The project is built upon a framework of 5 interconnected work packages and 18 tasks, led by partners from academia and the private sector. This comprehensive approach enables the INOVEC consortium to advance vector control strategies, promote citizen science approaches, and contribute to the ongoing evolution of vector-borne disease risk modeling. The team of social sciences experts brings innovative perspectives and a deep understanding of local vector control needs to the project, ensuring that INOVEC’s solutions are effective and socially responsible.
In addition to research endeavors, the consortium is committed to producing educational materials and organizing advanced training workshops and conferences. These activities aim to bridge research gaps, enhance partner capacities in medical entomology, and facilitate the proper exploitation and dissemination of results to the scientific community and stakeholders.
Presentation of Work package activities and outputs
WP1: Integrated Monitoring & Surveillance
WP1 is dedicated to the development of advanced entomological surveillance, diagnostic tools (DTs) and communication technologies (CTs) for monitoring mosquito population dynamics and transmission risks. The focus lies on key research areas, including deep learning and imaging technologies, DNA-based DTs for tracking infections and insecticide resistance tracking, intelligent traps for real-time monitoring, and community-based surveillance methods with geoinformatics tools. The primary objective of WP1 is to drive innovation, strengthen research capacity, and accelerate market access for new DTs and CTs in vector surveillance.
Leader: John Vontas, Director of the Institute of Molecular Biology & Biotechnology at the Foundation for Research and Technology, Hellas (IMBB-FORTH)
WP2: Targeted Interventions
WP2 aims to develop environmentally friendly tools for controlling Aedes vectors resistant to public health insecticides. This involves evaluating new and repurposing existing insecticides and repellents, as well as developing RNAi-based technologies to inhibit gene expression in mosquitoes. Improving mass trapping devices and standardizing automated techniques for the Sterile Insect Techniques are also key objectives. Through collaborative research and innovation efforts, WP2 spans diverse environments and trials across Europe, sub-Saharan Africa, and Latin America. The exchange of knowledge among academia, industry, and the IAEA creates opportunities to tackle the public health threat posed by Aedes mosquitoes.

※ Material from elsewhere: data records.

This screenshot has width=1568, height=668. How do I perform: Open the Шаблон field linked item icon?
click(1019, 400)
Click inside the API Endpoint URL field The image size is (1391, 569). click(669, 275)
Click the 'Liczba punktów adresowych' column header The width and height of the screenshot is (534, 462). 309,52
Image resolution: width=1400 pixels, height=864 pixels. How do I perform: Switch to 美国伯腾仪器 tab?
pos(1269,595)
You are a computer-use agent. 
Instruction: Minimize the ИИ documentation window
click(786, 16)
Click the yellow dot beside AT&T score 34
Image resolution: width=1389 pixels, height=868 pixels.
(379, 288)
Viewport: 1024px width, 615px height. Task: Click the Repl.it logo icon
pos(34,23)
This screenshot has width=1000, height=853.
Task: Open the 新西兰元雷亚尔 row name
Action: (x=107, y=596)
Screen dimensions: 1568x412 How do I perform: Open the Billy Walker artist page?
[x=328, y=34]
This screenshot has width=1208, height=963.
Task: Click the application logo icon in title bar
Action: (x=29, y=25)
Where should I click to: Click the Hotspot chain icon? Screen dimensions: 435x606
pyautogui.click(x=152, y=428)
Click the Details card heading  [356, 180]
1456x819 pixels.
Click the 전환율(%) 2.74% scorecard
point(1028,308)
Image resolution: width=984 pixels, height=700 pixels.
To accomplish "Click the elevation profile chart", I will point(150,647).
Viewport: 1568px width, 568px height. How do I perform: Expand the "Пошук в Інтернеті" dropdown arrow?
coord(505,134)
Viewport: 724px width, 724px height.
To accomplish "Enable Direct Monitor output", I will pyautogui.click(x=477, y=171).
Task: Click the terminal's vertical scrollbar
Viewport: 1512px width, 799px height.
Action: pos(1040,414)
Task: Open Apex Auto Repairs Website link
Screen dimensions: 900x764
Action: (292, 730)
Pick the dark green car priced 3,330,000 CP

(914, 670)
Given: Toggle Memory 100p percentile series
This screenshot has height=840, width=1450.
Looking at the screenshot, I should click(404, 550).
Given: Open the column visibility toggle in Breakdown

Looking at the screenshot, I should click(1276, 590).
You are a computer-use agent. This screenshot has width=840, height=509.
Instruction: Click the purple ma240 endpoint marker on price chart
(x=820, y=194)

Leader: Pie Müller (SWISS-TPH)
WP3: Social Sciences
WP3 aims to foster collaboration among experts in entomology, social sciences, policy-making, and development to create effective models of communication and education tailored to local needs. The objective is to bridge the gap between mosquito control specialists, the private sector, and communities, enhancing community engagement in the surveillance and control of emerging mosquito-borne diseases in Europe, Africa, and Brazil. Through a comprehensive understanding of diverse local practices, the sustainability of citizen science programs will be improved, and dialogue and acceptance of innovative vector control interventions will be promoted. Field trials utilizing social-scientific methods will evaluate new tools, while models of community mobilization will be developed, considering cultural, political, and regulatory contexts, for robust interventions against Aedes-borne diseases.
Leader: Florence Fournet, Medical entomologist interested in vector borne diseases in urban settings at IRD
WP4: Advanced in Training & Education
WP4 aims to enhance the capacity of consortium members in vector control, molecular biology, biotechnology, social sciences, and modeling. The approach involves organizing international workshops, developing digital educational materials, and creating a board game for widespread access to knowledge. Collaboration with key stakeholders, including pesticide manufacturers, agencies, organizations, universities, and research institutions, will be facilitated through biennial international conferences with the goal of raising awareness, mobilizing resources, stimulating research, and advocating for effective vector control policies. WP4 promotes the acquisition of new knowledge and skills in vector surveillance and control, facilitating career development for individuals from diverse backgrounds across Africa, Brazil, and Europe.
Leader: João Pinto, Assistant Professor of the Medical Parasitology Unit at IHMT/UNL
WP5 serves as the central hub for managing and coordinating every aspect of the project. It oversees research activities, training initiatives, administrative tasks, intellectual property rights (IPR), ethical considerations, legal matters, and financial affairs. Additionally, it tracks key statistics related to secondments, including their number, duration, gender distribution, and environmental impacts such as the CO2 footprint from flights or trains.
Leader: Anne Poinsignon (IRD), research scientist at the French National Research Institute for Sustainable Development (IRD).